An essential factor in providing high throughput on a consistent basis is high availability. High availability ensures that the platform can operate at maximum capacity even upon failure of one or more components. All ATOM components are resilient and run in active-active mode. Failure of any components immediately spawns a duplicate instance to prevent any impact to throughput or latency. ATOM also supports multi-availability-zone deployment that enables operators to distribute ATOM components across multiple sites and improve ATOM reliability and resiliency.

Anuta ATOM Scale
Anuta ATOM Scalability & Availability Architecture

High Resiliency and Hitless Upgrades

ATOM’s microservices architecture enables auto-scale and resiliency. The backup/recovery management capability facilitates the recovery of failed microservices components. If three microservices are running and one fails, the other microservices components can continue to serve critical requests. The metrics management unit also displays the performance of each microservices as well as the health of the Kubernetes cluster. Logging functionality displays the generic ATOM platform logging information. In addition, the tracing component reports how requests are flowing across the connected microservices. Finally, ATOM provides hitless upgrades. Upgrading or patching the platform will not impact services currently running within the platform.

ATOM’s flexible architecture allows organizations to start small and grow big. The ability to scale and distribute individual components enables administrators to plan their automation and monitoring requirements precisely. Deployment of every ATOM feature discussed in this blog series  – Workflow Automation, Service Orchestration, Compliance Management, and Monitoring – can be controlled and fine-tuned to business needs.
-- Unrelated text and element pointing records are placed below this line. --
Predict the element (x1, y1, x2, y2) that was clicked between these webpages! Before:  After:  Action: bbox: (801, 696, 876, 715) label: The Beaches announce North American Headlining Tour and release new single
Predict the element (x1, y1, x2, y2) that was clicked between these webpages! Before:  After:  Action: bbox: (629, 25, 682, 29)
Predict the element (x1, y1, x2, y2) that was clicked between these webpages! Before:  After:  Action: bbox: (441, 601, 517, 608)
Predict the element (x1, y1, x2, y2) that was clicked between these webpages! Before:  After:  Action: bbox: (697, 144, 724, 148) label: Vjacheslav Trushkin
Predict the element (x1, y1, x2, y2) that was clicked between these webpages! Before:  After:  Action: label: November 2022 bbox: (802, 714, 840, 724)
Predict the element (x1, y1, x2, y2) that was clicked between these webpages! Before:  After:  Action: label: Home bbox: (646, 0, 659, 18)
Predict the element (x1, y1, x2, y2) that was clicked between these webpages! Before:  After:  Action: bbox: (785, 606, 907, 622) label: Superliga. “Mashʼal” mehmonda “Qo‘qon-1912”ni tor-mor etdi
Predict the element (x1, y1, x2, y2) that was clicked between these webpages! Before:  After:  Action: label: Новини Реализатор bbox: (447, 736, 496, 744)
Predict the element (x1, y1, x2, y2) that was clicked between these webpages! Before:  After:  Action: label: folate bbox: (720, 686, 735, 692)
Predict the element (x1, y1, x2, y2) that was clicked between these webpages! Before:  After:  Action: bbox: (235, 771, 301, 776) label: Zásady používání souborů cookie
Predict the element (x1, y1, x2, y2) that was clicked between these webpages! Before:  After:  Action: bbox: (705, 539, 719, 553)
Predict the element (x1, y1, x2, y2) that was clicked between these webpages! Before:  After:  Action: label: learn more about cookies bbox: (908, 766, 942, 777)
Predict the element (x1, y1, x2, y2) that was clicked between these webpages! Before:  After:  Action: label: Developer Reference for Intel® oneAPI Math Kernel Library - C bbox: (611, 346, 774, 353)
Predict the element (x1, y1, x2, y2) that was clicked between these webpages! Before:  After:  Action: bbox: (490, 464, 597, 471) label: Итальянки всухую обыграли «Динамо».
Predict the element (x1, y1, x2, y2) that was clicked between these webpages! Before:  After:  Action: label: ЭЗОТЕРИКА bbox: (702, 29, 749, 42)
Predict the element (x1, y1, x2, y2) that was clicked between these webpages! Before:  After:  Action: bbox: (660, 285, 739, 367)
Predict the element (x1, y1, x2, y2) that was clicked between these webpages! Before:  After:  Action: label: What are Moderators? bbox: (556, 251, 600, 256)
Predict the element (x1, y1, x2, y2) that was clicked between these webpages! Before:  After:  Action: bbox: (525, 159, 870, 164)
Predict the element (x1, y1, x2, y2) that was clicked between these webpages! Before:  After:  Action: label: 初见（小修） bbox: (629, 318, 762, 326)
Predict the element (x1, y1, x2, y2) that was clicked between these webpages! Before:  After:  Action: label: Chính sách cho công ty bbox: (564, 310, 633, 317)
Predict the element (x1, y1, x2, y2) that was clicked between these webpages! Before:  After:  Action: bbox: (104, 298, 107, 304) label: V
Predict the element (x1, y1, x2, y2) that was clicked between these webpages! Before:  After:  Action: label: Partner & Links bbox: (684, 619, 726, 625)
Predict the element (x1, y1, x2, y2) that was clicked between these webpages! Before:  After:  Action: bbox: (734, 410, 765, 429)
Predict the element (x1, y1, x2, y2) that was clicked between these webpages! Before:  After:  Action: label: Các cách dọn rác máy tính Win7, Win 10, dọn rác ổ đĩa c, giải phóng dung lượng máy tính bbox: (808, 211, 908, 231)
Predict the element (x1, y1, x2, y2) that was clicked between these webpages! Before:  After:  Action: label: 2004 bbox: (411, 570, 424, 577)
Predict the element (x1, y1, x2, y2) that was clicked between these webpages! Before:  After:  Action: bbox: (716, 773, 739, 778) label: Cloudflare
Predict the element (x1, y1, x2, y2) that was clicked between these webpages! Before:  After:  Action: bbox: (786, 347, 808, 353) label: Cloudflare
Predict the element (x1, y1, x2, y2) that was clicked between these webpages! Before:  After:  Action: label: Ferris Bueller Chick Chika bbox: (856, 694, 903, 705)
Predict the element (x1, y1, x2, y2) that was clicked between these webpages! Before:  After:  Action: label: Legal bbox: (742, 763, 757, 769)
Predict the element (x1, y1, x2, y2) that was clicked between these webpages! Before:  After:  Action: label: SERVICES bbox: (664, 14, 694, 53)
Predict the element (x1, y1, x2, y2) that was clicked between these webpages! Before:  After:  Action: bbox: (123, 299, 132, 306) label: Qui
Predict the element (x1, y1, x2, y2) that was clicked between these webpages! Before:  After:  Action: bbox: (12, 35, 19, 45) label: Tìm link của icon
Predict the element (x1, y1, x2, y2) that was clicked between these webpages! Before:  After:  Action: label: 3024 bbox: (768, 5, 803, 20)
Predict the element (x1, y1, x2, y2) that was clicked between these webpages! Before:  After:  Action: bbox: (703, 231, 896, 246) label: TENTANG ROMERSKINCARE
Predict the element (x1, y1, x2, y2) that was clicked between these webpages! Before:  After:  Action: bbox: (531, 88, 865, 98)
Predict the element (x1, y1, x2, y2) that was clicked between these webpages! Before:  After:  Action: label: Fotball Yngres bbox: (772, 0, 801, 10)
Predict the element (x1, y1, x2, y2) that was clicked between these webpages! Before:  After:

The explosion of data creation requires a highly scalable network automation and monitoring solution. Emerging technologies such as 5G, IoT, Wi-Fi 6 and mobile edge computing will also increase the complexity of existing networks. Enterprises must find solutions that can support rising business demands and provide a unified, comprehensive, and intuitive experience. The Anuta Networks ATOM platform, given its microservices based architecture delivers the required scale to match any organization’s growing needs.